EDIT: OP mentioned in the comments that you can actually continue playing this game. So, if you get 2 heads and 2 tails for example, you can pay another 1\$ and toss the two remaining coins and keep repeating this process till you get all 4 heads. This makes the problem slightly more interesting. We can now think of the process as a Markov chain with 5 states. Each state represents the number of heads accumulated so far (0 through 4). It is clear that you won't go backwards. If you have 2 heads for example, you can only go to states 2, 3 or 4 if you play again. The complete Markov matrix for this game becomes (some entries left blank for you to fill in) $$Q= \left[ \begin{matrix} \frac 1 {16} & . & . & . & \frac{1}{16}\\ 0 & \frac{1}{8} & . & . & \frac 1 8\\ 0 & 0 & \frac{1}{4} & \frac 1 2 & \frac 1 4\\ 0 & 0 & 0 & \frac 1 2 & \frac 1 2 \\ 0 & 0 & 0 & 0 & 1 \end{matrix} \right] $$
It is clear that the last state (4 heads) is an absorbing state. If you keep playing, how many times (on average) will you need to pay 1\$ before you reach the absorbing state of 4 heads and collect your 10\$ reward? This is the number of steps within transient states for the Markov matrix. Refer here for the fact that the average number of steps needed before getting to the 4\$ absorbing state is the very first entry of the vector:
$$t = (I-Q)^{-1} \Bbb I$$
Here, $I$ is the identity matrix and $\Bbb I$ is a vector of all ones. If this expected number of steps is less than 10, you should certainly play the game.

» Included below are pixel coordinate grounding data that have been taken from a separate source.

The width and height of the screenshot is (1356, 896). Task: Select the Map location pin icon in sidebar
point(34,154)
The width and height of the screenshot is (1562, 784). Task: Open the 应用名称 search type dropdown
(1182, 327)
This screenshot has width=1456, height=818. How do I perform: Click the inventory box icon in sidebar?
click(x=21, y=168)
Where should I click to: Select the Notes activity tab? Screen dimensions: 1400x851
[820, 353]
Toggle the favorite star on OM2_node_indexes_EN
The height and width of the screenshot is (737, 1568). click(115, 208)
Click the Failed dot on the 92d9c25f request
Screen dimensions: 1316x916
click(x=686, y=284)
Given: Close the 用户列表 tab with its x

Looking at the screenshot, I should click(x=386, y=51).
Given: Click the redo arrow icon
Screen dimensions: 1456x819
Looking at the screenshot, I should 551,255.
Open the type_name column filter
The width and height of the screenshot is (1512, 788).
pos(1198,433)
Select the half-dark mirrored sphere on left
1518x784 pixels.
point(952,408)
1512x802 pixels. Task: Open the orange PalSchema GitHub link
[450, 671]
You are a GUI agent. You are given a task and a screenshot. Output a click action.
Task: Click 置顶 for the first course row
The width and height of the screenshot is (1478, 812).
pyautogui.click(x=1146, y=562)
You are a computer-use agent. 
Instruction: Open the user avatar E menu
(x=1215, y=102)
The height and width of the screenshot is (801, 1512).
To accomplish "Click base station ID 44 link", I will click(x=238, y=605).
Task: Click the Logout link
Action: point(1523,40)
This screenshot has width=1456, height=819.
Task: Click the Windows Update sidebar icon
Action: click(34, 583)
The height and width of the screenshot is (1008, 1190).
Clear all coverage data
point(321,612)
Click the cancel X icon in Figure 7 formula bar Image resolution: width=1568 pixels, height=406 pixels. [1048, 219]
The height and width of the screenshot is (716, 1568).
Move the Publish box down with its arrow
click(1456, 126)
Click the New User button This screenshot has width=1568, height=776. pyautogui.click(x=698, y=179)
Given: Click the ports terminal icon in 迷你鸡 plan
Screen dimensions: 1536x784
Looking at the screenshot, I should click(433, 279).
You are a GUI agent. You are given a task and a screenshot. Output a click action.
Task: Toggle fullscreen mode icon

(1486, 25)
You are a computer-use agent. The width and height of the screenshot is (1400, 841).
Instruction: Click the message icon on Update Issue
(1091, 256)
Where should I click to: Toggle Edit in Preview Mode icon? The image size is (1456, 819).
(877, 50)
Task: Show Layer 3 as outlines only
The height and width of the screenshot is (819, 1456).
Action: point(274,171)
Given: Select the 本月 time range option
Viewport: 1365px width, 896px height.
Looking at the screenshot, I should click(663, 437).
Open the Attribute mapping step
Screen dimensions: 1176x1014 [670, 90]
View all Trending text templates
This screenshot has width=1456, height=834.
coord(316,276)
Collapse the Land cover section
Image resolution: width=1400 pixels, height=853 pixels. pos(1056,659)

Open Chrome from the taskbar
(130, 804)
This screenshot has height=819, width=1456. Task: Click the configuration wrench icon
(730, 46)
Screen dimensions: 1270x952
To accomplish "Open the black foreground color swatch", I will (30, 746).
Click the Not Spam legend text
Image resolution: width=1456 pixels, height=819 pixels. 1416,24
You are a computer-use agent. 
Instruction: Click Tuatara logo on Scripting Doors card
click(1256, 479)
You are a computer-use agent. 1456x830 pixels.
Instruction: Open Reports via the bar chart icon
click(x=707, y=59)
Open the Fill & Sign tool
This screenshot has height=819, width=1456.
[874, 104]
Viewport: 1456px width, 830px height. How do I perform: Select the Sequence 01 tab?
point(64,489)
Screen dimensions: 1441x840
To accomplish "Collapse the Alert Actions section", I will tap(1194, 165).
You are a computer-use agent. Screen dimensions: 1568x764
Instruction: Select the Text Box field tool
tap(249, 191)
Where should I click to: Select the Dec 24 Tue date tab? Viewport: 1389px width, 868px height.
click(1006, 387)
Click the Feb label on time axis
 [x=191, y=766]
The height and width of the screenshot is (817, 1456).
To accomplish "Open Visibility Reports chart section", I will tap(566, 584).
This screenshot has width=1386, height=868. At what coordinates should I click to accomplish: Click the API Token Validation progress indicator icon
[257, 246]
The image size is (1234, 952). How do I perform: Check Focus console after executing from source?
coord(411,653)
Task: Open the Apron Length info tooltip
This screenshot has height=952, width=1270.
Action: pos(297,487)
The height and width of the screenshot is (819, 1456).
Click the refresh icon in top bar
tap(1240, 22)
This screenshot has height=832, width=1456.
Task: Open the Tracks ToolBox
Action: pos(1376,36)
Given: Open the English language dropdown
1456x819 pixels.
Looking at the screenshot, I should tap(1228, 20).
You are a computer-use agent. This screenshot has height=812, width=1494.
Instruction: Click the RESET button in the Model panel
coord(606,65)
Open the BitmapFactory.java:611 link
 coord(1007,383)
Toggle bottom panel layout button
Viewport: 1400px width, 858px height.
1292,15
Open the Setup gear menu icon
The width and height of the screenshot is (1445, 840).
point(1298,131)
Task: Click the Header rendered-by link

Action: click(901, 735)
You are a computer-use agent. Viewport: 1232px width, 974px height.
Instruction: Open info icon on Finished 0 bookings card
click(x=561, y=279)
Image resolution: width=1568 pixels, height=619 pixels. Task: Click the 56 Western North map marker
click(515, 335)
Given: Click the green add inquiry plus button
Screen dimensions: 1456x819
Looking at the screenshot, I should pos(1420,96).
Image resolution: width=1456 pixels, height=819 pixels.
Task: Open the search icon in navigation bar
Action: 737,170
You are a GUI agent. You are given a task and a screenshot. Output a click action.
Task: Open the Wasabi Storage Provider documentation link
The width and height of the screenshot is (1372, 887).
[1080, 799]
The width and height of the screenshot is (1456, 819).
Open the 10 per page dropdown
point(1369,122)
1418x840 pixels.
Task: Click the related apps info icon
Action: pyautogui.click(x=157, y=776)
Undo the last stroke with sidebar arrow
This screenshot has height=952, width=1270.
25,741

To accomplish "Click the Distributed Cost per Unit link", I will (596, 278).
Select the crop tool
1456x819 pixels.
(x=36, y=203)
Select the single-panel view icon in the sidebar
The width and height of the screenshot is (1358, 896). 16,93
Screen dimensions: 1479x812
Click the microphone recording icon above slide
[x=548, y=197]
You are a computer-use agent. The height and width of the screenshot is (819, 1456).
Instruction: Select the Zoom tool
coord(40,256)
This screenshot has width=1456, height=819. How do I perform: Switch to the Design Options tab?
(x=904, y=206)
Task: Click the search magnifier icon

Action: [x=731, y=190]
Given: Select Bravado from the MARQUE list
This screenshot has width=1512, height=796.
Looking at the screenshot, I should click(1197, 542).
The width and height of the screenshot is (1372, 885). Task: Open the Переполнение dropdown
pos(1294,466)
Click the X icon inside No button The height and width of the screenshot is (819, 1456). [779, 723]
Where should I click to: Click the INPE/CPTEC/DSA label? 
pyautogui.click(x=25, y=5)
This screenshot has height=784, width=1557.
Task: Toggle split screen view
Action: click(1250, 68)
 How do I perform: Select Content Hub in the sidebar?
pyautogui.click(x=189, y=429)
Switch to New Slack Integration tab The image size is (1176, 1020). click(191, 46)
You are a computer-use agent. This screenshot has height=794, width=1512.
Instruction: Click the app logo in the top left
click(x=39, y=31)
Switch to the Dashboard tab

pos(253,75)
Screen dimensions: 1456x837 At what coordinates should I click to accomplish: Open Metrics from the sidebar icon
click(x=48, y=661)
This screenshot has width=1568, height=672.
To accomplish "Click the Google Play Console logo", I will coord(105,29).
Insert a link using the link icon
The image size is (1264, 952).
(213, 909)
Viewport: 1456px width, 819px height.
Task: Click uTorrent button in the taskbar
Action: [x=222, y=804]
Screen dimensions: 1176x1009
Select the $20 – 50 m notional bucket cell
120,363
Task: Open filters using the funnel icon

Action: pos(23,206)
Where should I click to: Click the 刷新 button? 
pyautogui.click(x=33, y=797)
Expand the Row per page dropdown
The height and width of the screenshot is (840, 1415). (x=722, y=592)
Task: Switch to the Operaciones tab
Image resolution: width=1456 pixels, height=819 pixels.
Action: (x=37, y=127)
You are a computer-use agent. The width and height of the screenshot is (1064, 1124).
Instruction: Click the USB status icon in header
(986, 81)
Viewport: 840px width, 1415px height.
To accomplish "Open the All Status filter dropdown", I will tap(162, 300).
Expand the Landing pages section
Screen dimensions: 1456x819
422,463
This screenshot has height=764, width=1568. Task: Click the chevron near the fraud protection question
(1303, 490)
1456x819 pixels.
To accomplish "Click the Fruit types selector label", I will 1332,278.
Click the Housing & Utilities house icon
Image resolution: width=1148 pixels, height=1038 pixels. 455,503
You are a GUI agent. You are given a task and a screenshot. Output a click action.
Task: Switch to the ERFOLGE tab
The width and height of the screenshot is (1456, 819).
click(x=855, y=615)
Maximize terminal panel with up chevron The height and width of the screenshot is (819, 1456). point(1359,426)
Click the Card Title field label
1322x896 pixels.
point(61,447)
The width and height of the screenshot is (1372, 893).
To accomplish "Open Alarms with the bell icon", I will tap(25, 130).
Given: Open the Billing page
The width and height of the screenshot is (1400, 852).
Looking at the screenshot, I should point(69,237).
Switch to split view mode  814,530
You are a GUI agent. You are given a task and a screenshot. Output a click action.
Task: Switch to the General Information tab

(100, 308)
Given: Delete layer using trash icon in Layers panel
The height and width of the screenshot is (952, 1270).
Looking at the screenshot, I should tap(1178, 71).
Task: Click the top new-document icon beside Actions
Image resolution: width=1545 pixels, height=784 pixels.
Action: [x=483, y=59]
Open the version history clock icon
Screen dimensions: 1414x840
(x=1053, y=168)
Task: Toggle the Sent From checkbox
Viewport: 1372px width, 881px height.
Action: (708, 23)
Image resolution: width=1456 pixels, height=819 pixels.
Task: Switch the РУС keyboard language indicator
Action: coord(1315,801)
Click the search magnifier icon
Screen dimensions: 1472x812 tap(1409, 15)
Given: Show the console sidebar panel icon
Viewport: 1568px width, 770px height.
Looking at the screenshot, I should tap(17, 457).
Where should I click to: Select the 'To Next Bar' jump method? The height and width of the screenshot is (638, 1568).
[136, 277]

Another less precise and more intuitive way to look at this (if someone stops you on the street and offers you the opportunity and you can't invert matrices in your head) is that the number of remaining coins roughly halves on average every time you play. So, you should need on the order of $\log_2(4)$ tosses until all four coins become heads. This is roughly the amount you'll end up paying and much smaller than the 10\$ reward waiting for you.